A provocative look at the evolution of America’s political soul through the lives of six political figures who abandoned the left and joined the right—“thoughtful...engaging...political history at a very high level...and the pages fly by” (The New Republic).

From the 1950s to the early 2000s millions of Americans moved left to right politically—a shift that forever changed the country. In Exit Right, Daniel Oppenheimer takes us from the height of the Communist Party’s popularity in America in the 1920s and 30s, through the Great Depression, World War II, the Cold War, the Civil Rights Movement, and up through conservative resurgence of the 80s, before ending with 9/11 and the dawn of the Iraq War. Throughout, he tells the stories of six major political figures whose lives spanned these turbulent times and whose changing politics reshaped the American soul: Whittaker Chambers, James Burnham, Ronald Reagan, Norman Podhoretz, David Horowitz, and Christopher Hitchens. As he maps out the paths that these six individuals have taken to conservatism, Oppenheimer explores the questions of why and how we come to believe politically at all. How do we come to trust one set of truths, or one set of candidates, or associate with one crowd of people—over all other alternatives?

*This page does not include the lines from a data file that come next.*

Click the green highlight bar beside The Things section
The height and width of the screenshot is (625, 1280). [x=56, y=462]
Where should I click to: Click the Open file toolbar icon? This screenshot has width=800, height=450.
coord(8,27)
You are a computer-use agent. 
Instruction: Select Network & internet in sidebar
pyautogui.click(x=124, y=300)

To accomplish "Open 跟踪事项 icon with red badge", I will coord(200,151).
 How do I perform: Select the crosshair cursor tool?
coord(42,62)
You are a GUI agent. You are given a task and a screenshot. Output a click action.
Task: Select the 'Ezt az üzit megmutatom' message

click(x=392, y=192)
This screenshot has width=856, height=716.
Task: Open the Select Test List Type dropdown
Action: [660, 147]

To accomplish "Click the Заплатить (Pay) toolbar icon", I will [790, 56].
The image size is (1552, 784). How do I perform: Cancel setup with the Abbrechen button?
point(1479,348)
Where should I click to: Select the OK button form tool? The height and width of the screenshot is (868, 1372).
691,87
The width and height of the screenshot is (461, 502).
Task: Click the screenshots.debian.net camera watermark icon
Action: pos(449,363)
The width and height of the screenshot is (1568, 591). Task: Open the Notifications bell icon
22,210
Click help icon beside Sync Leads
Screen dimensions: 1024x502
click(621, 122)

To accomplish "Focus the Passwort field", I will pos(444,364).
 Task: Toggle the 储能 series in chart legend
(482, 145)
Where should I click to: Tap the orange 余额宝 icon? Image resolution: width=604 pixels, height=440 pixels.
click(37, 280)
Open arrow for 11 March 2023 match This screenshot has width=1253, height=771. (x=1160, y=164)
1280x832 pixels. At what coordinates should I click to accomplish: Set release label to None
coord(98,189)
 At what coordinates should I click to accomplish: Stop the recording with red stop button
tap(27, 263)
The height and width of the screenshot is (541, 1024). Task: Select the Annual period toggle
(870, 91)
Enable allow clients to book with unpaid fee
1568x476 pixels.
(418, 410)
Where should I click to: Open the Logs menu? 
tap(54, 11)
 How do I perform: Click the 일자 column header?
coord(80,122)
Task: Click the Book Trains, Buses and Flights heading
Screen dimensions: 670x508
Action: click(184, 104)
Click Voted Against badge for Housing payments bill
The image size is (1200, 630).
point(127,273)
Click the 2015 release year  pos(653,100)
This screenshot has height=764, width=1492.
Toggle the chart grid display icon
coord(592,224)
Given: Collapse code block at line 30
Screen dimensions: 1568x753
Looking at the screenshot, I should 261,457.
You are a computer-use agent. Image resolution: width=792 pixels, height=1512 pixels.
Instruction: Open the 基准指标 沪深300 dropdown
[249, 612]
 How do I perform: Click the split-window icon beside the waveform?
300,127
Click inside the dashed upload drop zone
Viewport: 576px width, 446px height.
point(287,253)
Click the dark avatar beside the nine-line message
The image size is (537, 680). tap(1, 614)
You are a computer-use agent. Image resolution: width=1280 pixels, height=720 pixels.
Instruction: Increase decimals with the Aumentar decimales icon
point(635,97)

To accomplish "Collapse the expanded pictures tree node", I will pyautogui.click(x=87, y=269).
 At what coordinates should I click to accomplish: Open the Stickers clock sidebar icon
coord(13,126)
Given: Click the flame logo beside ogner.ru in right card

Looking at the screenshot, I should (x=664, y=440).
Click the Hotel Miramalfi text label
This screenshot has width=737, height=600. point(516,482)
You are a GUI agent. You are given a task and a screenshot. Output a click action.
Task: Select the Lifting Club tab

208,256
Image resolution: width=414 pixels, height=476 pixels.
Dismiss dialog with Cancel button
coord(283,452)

Exit Right is an “absorbing” (The Atlantic) look at the roots of American politics. This is a book that will resonate with readers on the left and the right—as well as those stuck somewhere in the middle. Through six dramatic transformations of six enthralling characters, Oppenheimer “writes with the assurance and historical command of someone who has been thinking about his topic for a long time” (The New Yorker).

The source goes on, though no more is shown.